> Stated problem
Report every line of the listing below that contains the word "should". Case counts.

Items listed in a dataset
───

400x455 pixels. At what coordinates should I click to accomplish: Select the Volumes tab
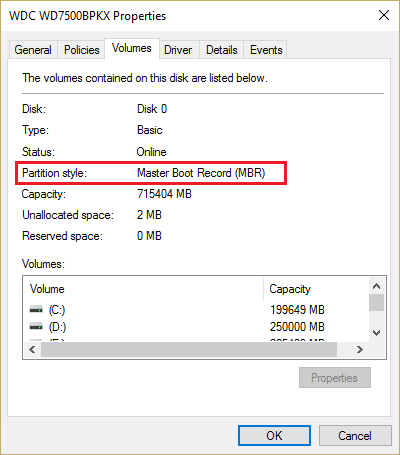132,49
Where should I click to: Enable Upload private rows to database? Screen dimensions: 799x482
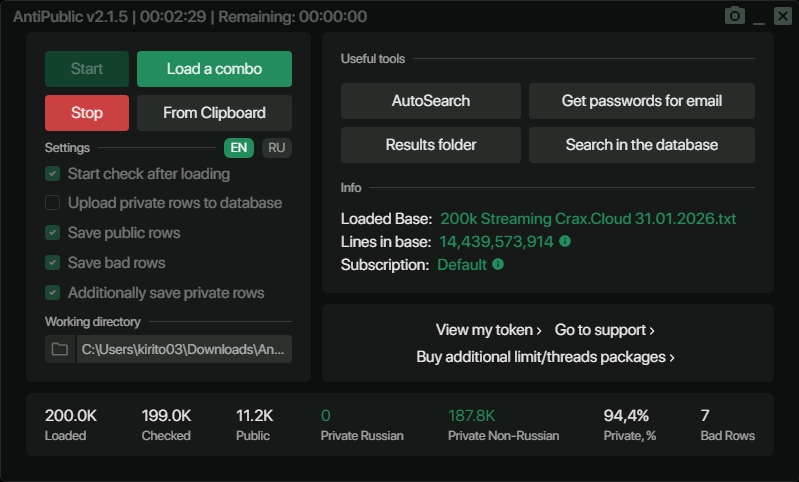(52, 203)

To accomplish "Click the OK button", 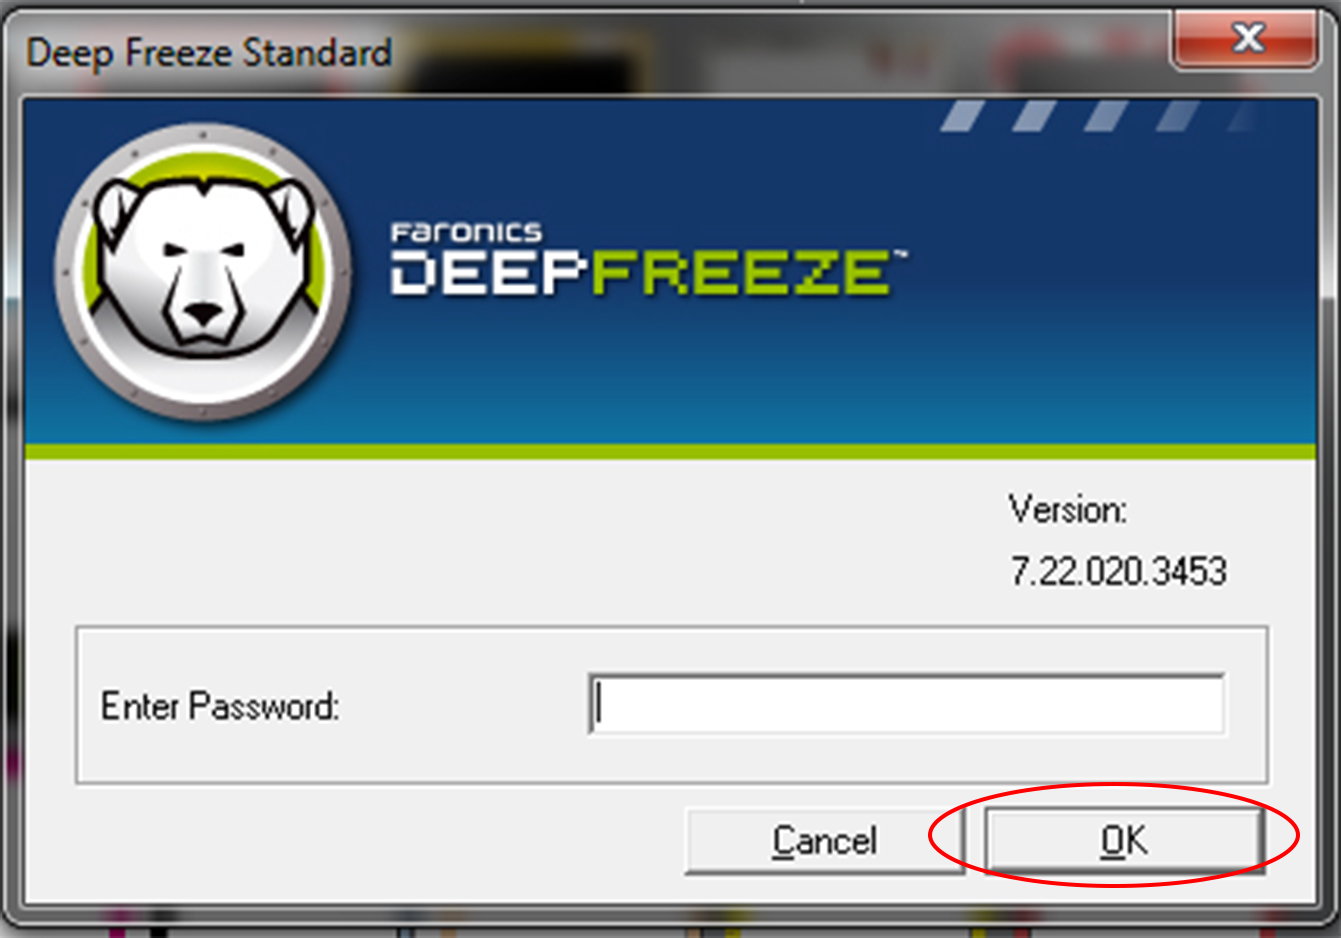I will pyautogui.click(x=1124, y=841).
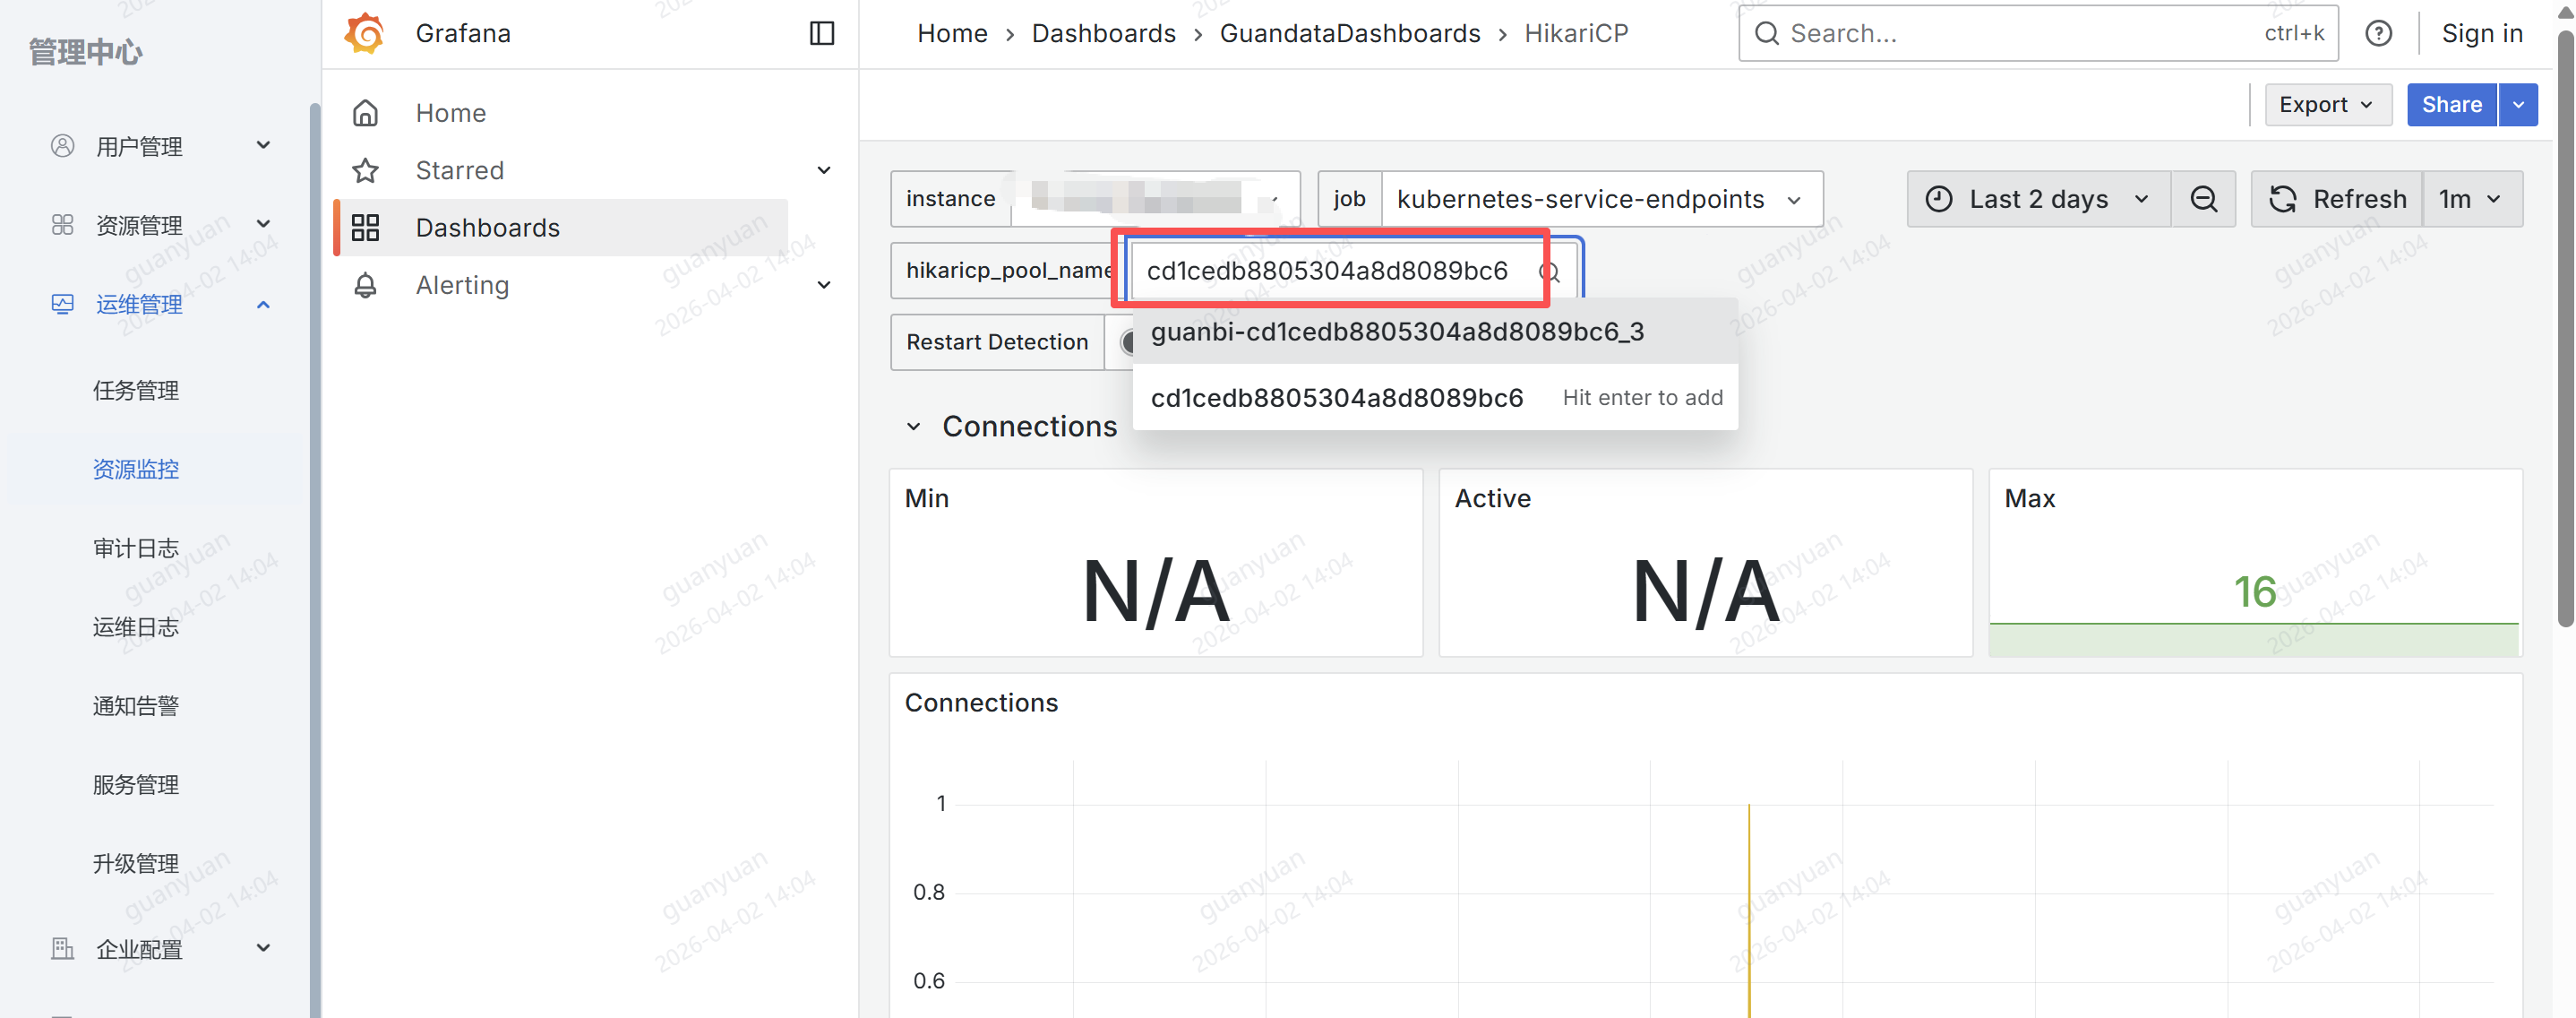Click the help question mark icon
Image resolution: width=2576 pixels, height=1018 pixels.
tap(2378, 33)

───

> Problem solution
400x455 pixels. At what coordinates should I click to accomplish: Select the Volumes tab
Where should I click to: Enable Upload private rows to database? Screen dimensions: 799x482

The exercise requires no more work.